Both Ku and Weller noted that while their reports made widely varying projections of job losses from the AHCA, in the big picture, all three studies reached the same conclusion that over the long term, the AHCA would result in large reductions in employment due to cuts in federal funding for health care, and that job losses would grow over time.

Right-leaning groups such as American Action Forum and libertarian groups such as the Cato Institute argue that all of those studies overestimate job losses from repealing the ACA because they ignore the economic benefit of reduced federal spending. Chris Edwards, director of tax policy studies at Cato, for example, told us that the studies all “seem to assume that if the government doesn’t spend money, the money is lost to the economy. But of course if government spends less, the money is retained in the private sector, and then individual consumers and businesses would spend it, thus creating jobs in the industries they choose.”

Ku said GWU did account for the economic benefit of tax cuts. That’s why, he said, they estimated job growth in the first year. But the tax cuts generally go to wealthier people, he said, who are less likely than those with modest incomes to dump that money back into the economy. Over the long term, reductions in support for health insurance will result in fewer health care jobs. And, he said, those job losses will outweigh jobs gains from tax cuts in the long run.

Bivens said the EPI report generally reflects that “the tax cuts [in the AHCA] support jobs while the spending cuts drag on them.” But he said the economy since the Great Recession has “unambiguously been constrained by too-slack demand.” And, he said, the “demand stemming from spending cuts is a lot larger then the boost given by tax cuts,” not only in dollar terms, but also because the tax cuts are primarily aimed at high-income households.

Said Weller: “The AHCA lowers the budget deficit as it cuts spending more than it cuts taxes.

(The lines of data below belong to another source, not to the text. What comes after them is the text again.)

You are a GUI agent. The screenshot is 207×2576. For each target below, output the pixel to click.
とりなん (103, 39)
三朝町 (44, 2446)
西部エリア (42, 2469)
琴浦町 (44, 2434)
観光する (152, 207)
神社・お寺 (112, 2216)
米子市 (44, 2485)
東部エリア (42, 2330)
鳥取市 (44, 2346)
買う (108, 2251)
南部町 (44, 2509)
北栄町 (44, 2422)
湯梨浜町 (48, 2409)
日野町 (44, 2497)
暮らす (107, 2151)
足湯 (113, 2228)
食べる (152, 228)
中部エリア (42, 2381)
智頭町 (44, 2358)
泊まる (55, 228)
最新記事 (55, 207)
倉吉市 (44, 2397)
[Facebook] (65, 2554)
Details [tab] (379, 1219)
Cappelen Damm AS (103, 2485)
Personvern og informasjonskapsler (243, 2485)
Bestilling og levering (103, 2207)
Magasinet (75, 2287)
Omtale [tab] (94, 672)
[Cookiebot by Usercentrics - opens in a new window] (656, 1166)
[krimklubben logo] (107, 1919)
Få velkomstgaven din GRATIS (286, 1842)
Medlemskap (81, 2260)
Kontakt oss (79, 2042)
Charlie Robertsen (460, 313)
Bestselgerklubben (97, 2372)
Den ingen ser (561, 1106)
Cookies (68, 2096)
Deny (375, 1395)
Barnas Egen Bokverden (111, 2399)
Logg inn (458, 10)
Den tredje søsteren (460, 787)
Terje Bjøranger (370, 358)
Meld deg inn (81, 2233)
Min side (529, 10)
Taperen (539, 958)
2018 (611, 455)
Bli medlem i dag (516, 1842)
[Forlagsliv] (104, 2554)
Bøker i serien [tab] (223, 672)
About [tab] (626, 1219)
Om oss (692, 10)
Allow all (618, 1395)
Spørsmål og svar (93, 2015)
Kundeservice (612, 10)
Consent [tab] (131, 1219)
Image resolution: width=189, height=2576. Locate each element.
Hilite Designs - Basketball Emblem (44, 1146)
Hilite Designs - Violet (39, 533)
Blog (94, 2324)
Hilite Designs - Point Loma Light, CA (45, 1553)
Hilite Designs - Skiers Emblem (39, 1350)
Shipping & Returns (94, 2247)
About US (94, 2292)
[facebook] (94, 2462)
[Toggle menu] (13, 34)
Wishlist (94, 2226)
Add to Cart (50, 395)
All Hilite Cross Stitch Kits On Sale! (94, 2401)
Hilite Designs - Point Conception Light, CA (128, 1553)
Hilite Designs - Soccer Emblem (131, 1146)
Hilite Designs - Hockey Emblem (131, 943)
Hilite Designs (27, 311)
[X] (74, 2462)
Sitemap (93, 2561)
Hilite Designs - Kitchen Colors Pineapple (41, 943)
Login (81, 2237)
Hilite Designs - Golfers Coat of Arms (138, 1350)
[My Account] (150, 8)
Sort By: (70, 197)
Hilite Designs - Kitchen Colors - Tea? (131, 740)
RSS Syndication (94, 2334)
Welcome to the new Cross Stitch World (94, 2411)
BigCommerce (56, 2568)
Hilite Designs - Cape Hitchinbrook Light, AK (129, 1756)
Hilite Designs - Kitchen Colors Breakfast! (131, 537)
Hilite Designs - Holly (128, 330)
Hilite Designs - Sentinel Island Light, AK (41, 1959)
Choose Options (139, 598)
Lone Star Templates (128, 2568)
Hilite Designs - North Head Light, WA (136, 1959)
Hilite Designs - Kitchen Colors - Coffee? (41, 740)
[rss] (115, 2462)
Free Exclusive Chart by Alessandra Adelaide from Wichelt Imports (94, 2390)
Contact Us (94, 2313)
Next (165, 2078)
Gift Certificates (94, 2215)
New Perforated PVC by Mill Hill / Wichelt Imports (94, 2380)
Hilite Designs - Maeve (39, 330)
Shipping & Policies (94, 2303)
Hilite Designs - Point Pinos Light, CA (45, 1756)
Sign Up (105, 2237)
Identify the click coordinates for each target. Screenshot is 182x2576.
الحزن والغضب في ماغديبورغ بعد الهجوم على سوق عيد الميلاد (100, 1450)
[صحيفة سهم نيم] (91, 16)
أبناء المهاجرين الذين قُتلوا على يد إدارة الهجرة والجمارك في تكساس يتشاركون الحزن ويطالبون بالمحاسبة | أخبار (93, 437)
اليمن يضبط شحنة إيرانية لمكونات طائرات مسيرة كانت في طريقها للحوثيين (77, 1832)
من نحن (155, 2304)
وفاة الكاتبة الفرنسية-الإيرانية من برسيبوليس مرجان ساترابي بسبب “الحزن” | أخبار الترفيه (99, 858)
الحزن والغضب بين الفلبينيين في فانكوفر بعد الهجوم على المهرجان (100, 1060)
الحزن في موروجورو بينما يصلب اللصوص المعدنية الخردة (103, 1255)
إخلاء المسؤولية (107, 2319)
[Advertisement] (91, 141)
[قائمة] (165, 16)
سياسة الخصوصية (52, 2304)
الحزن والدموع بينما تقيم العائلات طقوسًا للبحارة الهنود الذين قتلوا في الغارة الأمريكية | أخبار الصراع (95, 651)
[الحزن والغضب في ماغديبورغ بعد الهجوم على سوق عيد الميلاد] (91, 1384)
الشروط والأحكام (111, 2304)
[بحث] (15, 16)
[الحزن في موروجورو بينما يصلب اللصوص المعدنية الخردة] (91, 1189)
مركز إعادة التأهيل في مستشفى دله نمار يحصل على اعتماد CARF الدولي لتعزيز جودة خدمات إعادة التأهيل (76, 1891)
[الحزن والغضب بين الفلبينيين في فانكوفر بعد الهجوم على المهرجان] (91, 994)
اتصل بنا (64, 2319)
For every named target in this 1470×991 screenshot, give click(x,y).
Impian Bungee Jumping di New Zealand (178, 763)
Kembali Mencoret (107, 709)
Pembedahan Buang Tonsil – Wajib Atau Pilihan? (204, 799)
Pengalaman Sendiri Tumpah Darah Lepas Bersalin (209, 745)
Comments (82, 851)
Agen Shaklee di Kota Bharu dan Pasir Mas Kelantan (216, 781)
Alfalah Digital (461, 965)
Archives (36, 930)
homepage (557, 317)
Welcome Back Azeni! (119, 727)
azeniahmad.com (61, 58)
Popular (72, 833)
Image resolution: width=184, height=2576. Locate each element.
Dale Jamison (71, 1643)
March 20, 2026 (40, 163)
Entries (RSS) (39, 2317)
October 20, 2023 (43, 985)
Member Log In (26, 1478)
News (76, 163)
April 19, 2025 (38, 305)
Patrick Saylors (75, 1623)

This still results in job losses, which means that the economic effect of cutting spending is greater than the economic effect of cutting taxes. This isn’t surprising. The bill would take money away from people, who are most likely to spend it, and give it to people, who are a lot less likely to spend it. The result is a net job loss. ”

Weller thinks estimates of job losses due to the AHCA may actually be understated, in part because they do not account for job losses due to the negative impact the AHCA might have on people’s health (because CBO estimated 23 million fewer people would be insured by 2026 than under current law).

Again, we would caution that all of these estimates are subject to a high degree of uncertainty. But Pelosi is using the higher estimates of job reduction from two partisan groups, not a more moderate projection of job loss from an independent voice.

We also caution that there will likely be new estimates for the Senate version of the Republican health care bill, which was just unveiled.